To begin with, I graduated The Frisch School in 1976 as a member of the first full 4-year class.  I may be the last person in the word who recalls the very first Frisch event; the fist shacharis minyan held on the very first day of school in the history of the Frisch School.

    After shacharis, Rabbi Meier, the founder principal of Frisch, said the following: "you are now all members of the Frisch community."

    As a 13 year old, that statement shook me. I felt as if I had stepped in to a very adult world, a world with responsibilities that I had never imagined. As part of a "community," I realized that my actions from then forward could matter deeply to this community. 

    My 4 years at Frisch were socially wonderful, and I had one teacher, Phoebe Weisbrodt, and one rebbe, Rabbi Shlomo Kovitz, who influenced my life, and whose influences I still feel. I helped start the basketball team (go Cougars!) and was a co-captain of that team.

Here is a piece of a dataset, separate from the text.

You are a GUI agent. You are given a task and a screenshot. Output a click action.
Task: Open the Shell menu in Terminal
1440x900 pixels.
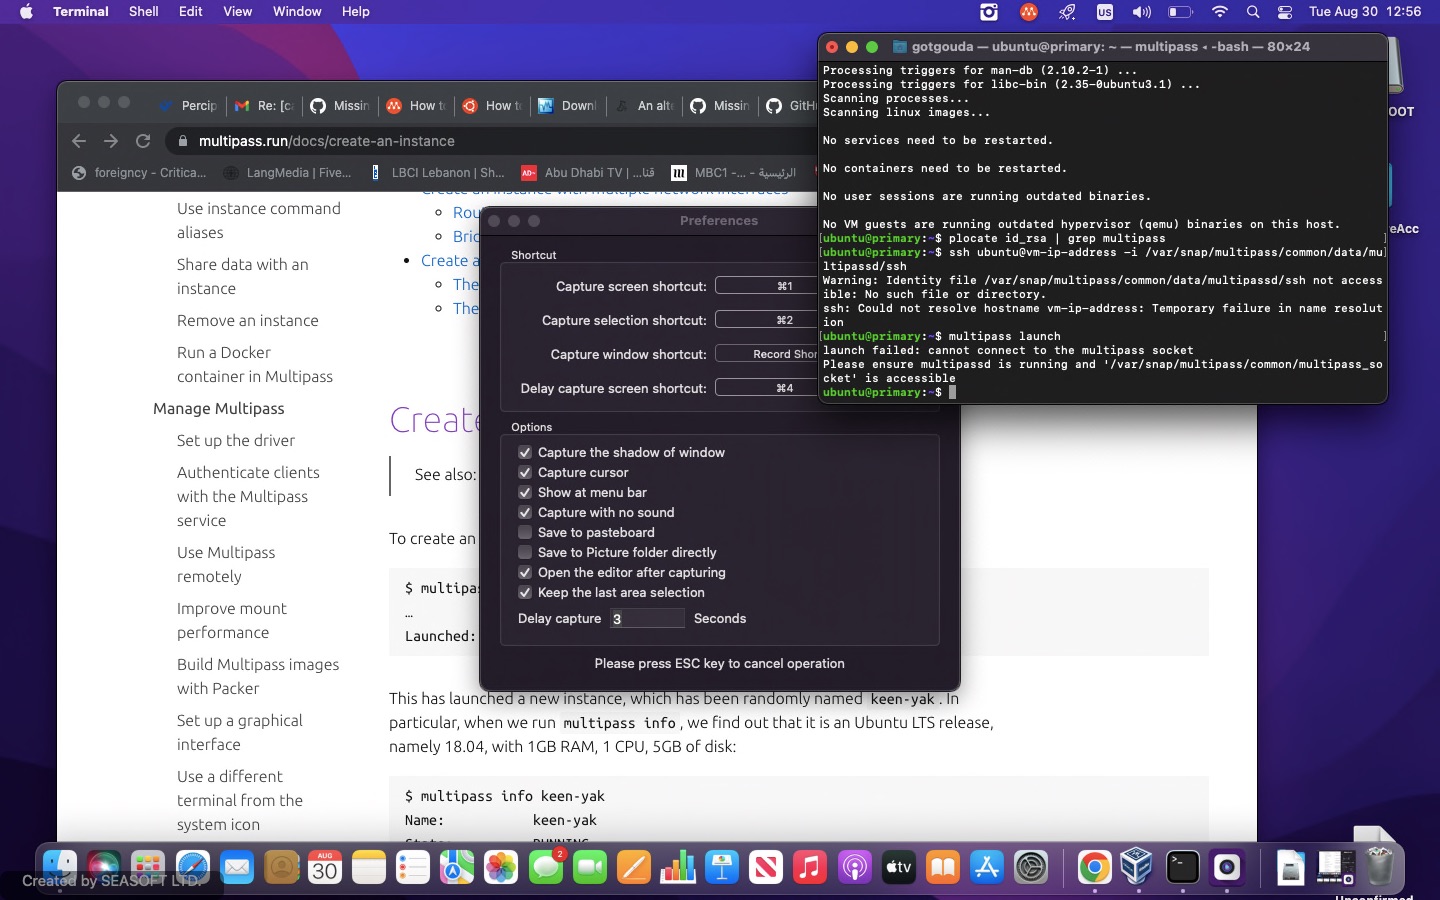coord(143,12)
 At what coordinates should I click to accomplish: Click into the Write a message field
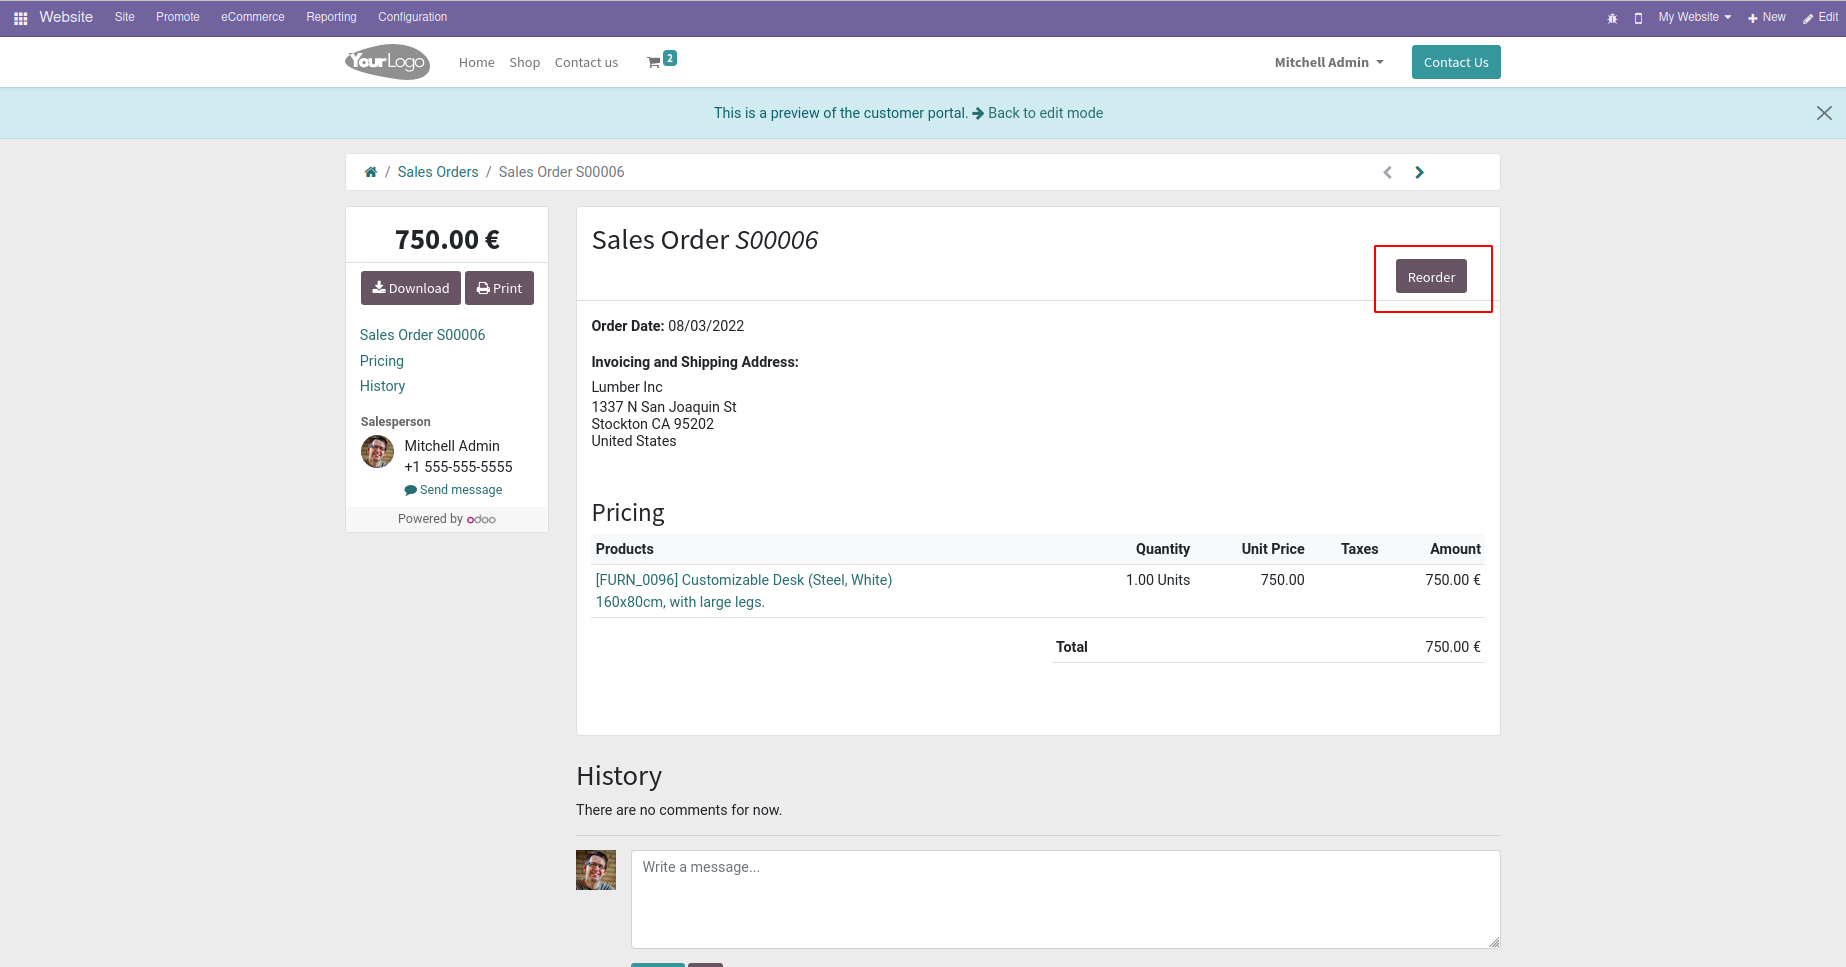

    No one, literally, could have had a more enjoyable 4 years in high school than I did.

    Still, things happened during those four years, things that were done to other students by Frisch, that were not only terrible and hurtful to them, but left some lifelong spiritual destruction for others.

    Years after graduating I realized that there needed to be significant changes to Frisch, and I worked hard to make those changes.

    But, in the end I saw...nothing has changed.